Nesta linha de raciocínio, as classificações tradicionais dos direitos da personalidade estarão submetidas à permanente revisão crítica para que possam ser questionadas em sua efetividade: um rol oferecido pela doutrina, ou pela própria legislação, não pode ser tomado como taxativo. A menção específica da ocorrência de determinados direitos da personalidade, tomados em concreto, não pode impedir o reconhecimento de outros, ainda que não suscitados anteriormente, que se revelem como essenciais ao existir humano digno. O aparecer histórico de direitos da personalidade comprova esta assertiva, eis que a “humanidade” dos seres vai se compreendendo com mais vigor e profundidade com a experiência da vivência social. Daí ser comum a “descoberta” de novas feições de direitos da personalidade que antes não eram percebidas.

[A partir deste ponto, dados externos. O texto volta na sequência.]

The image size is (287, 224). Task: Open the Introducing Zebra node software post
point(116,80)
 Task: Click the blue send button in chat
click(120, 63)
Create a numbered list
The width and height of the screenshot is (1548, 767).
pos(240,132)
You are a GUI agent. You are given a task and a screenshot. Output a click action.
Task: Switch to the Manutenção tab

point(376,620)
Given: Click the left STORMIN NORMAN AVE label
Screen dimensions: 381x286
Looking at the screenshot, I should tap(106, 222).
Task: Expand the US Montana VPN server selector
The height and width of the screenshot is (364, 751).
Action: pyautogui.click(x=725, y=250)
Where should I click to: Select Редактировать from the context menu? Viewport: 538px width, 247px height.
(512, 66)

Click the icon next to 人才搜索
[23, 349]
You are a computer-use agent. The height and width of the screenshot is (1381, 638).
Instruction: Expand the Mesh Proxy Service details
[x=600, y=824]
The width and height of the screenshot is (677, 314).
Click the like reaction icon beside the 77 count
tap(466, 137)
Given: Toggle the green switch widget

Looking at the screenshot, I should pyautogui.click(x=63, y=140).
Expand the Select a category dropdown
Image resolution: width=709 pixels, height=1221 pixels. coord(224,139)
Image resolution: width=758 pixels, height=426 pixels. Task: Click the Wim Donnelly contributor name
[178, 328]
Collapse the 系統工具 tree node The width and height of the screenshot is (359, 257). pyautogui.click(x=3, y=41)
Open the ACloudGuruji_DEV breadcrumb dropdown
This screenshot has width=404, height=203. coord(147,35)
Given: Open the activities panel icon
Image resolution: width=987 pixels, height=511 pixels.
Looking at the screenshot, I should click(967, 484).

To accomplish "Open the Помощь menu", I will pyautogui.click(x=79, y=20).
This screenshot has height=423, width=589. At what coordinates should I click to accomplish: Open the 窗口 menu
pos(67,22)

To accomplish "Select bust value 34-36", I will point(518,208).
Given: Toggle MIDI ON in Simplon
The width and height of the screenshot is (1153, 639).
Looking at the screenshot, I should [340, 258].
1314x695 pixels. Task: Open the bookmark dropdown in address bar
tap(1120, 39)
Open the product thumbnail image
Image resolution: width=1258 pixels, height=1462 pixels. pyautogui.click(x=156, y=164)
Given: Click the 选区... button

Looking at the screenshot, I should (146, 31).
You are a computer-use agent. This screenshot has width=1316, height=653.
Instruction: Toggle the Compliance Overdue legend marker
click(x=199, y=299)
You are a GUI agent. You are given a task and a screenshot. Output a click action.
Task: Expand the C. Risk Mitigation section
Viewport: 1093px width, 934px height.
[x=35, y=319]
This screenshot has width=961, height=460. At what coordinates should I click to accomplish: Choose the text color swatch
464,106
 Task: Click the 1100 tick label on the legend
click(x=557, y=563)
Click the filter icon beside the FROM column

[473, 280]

Assim, o Princípio Constitucional da Dignidade da Pessoa Humana, em sua fundamentalidade, permite a construção de novos direitos da personalidade independentemente de sua previsão legislativa, o que vêm se acentuando no campo do Direito de Família, com o reconhecimento de direitos não explícitos nas regras atuais que podem ser inferidos a partir da aplicação do referido Princípio e das regras integrativas da hermenêutica. O que valerá como norte para o esforço de garantia do direito, em função da necessidade de seu delineamento, é a proteção da dignidade da pessoa, entendida como uma unidade de construção histórica.

Decorre desta natureza um presumido equilíbrio entre os direitos da personalidade. Sendo trazidos ao mundo pela mesma fonte, a preservação da dignidade, não pode haver, a priori, uma escala de importância ou prioridade...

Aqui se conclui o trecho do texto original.